Why Is Hiring Millennials Important?
Adapting a company to any new population or cultural norm can be challenging. Hiring millennials can bring many changes to a business, but there are as many benefits.
- Quantity of workers and sustainability. Millennials will make up 50% of the U.S. workforce by 2030, according to the U.S. Bureau of Labor. As baby boomers and Generation Xers begin to exit the labor force, companies will depend on millennials to keep their operations going.
- Technological prowess. As millennials continue to enter the workforce, they bring a deeper understanding of technology with them. This familiarity allows this generation to learn electronic systems quicker, develop more efficient workflows, and obtain knowledge with greater ease.
- More balanced employees. In addition to technology progression, millennials are bringing an emphasis on work-life balance, employee benefits, and perks.

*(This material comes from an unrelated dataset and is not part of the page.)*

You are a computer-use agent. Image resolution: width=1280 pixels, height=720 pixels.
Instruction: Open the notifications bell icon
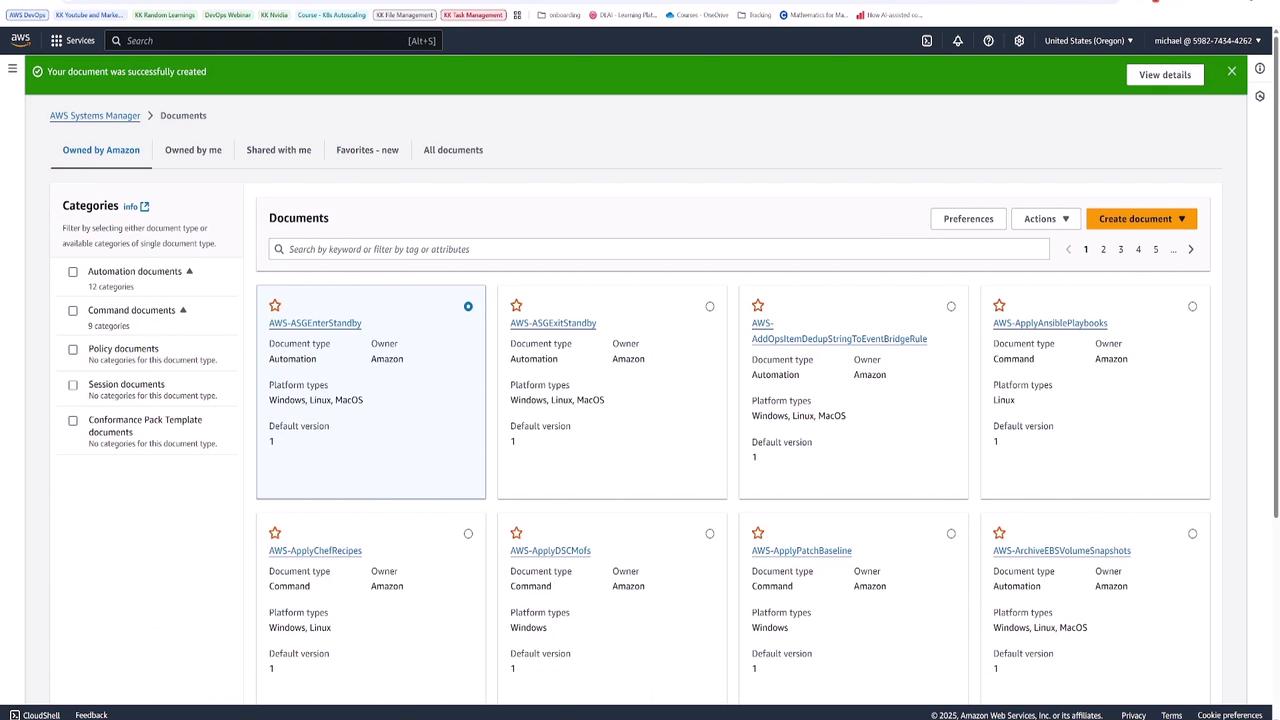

Updating PTO policies to include higher rates, adding wellness benefits like gym memberships, and enacting paid VTO ( volunteer time off) are becoming more common. Companies enact these changes to remain competitive in recruiting efforts.
Strategies for Hiring Millennials
Recruit in New Places
With the increase of digital recruiting platforms, companies need to look in new places for employee candidates. Gone are the days of putting an ad in the newspaper and hoping people see it; instead, there are a wide variety of online platforms to use. Popular job boards include Indeed and ZipRecruiter. Social media networks such as LinkedIn, Instagram, and Facebook have job-board elements and networking. There has even been a rise in websites like Glassdoor, which invite employees to review their company and the positions they have held.

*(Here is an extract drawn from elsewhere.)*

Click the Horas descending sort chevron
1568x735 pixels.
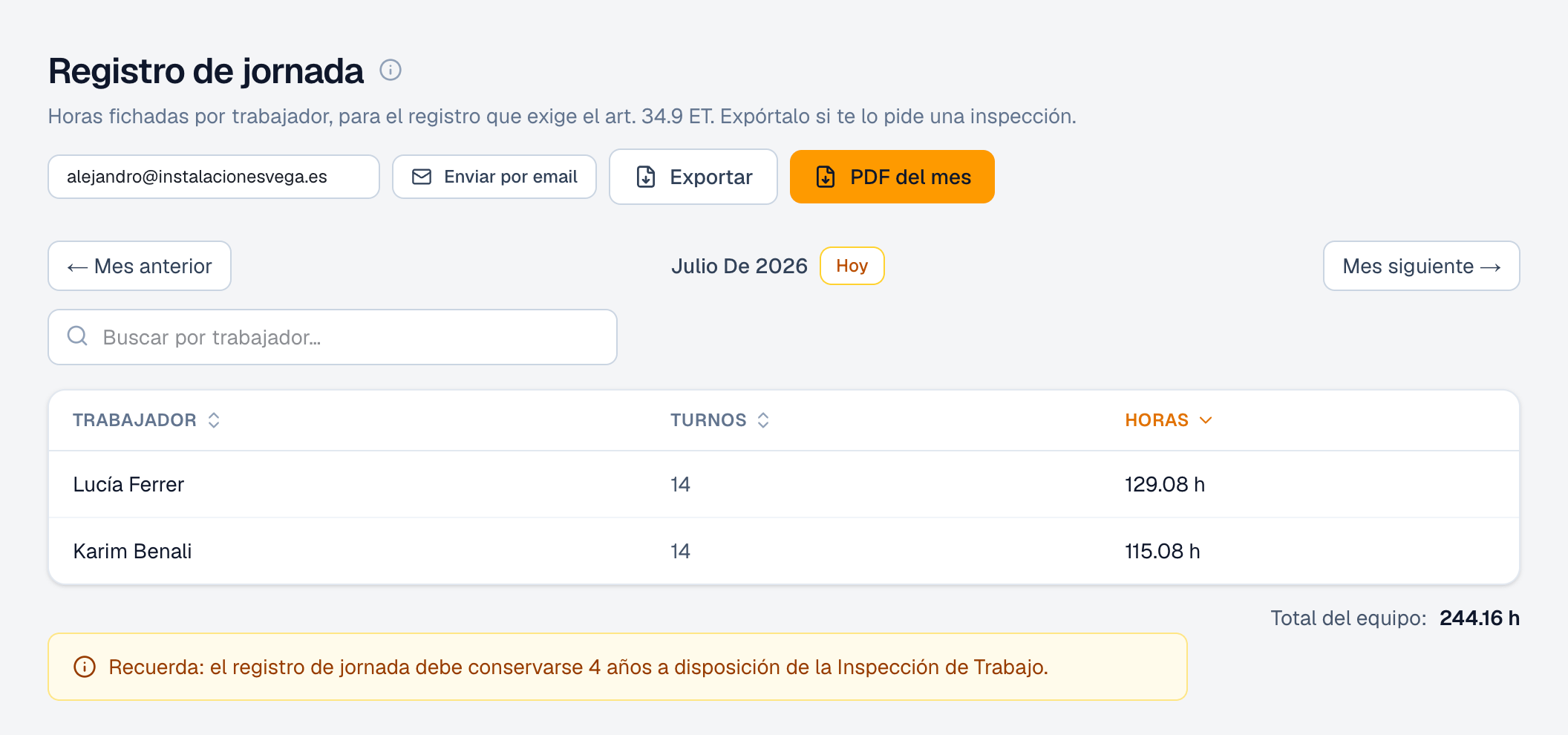click(x=1206, y=420)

With the growing complexities of online recruiting, companies are hiring full-time recruiters to be more active in initiating conversations with potential candidates. Smaller companies use ATS (applicant tracking system) options that automatically post a job post to many sites at once, like Eddy Hire.

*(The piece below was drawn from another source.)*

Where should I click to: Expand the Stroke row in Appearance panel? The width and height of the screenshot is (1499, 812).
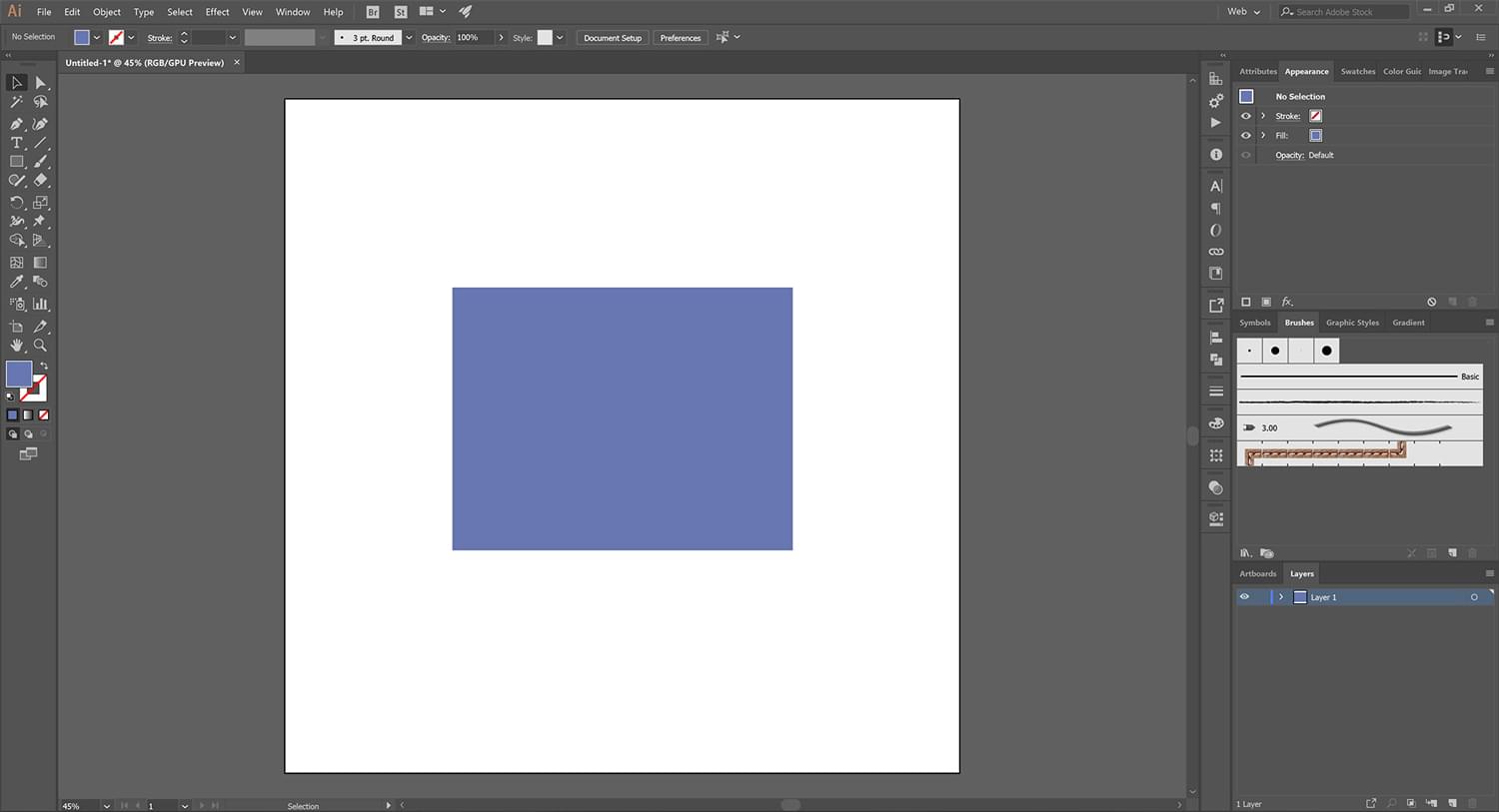(x=1263, y=116)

Create a Choice Employer Brand
While online recruiting is rising, the tried and true method of being a great employer never goes out of style. By investing in employee retention via competitive wages, effective management, and a unique service or product, employees naturally share their satisfaction with their employer. Employees share with family and friends who are looking for work or may share an electronic post about open positions. Many companies offer a referral incentive to current employees who bring new employees to help answer the question, “What’s in it for me?”
Consider Hybrid Workplace Opportunities
Another advantage to millennials’ technological literacy is their comfort in working remotely. After companies were forced to adapt to COVID-19 precautions, many millennials expect to have a remote or hybrid option for their work. This allows for employees to work from a different state, another city, or while on vacation, providing greater flexibility.
Many steps need to be taken to prepare to offer hybrid or remote setups, such as knowing the labor laws for employees in different states, what and how technology will be provided to employees, how to ensure the security of data, and managing productivity.
Millennials vs Generation Z: Differences in Recruiting
Generation Z (Gen Z) consists of those born between 1997 and 2012, which makes them the generation right after millennials. While there are definitely similarities between the two generations, there are also some key differences, so you’ll want to vary your recruiting strategy accordingly. Let’s review some of these differences.
- There are fewer members of Gen Z in the workforce. Because Generation Z includes people born in or around 2012, many of its members are still children. That means that there are fewer of them in the workforce. If you’re looking to target Gen Z workers, you’ll have to get specific with your recruiting strategies. Millennials are more plentiful, so you’re probably going to hire more of them.
- They use social media differently. Millennials are more likely to use professional networks (like LinkedIn) in their job hunt. Generation Z, the first “digital native” generation, doesn’t distinguish between their personal and professional lives as much when it comes to social media. Gen Z is also more prone to use video platforms.
- Their experiences with technology are different. While both millennials and Gen Z are tech-savvy, Gen Z values a quick, mobile-first approach more. Millennials are often more patient with longer application processes, and they generally respond well to phone and email communication. That’s no excuse to use outdated processes, but it’s something recruiters can keep in mind.
- They look for jobs in different places. The Yello Recruiting Study found that for both Gen Z and millennials, employee referrals are their preferred way of finding a job. Their second most valued job-hunting methods differ though. Millennials rely more on job boards, and Gen Z use hiring events.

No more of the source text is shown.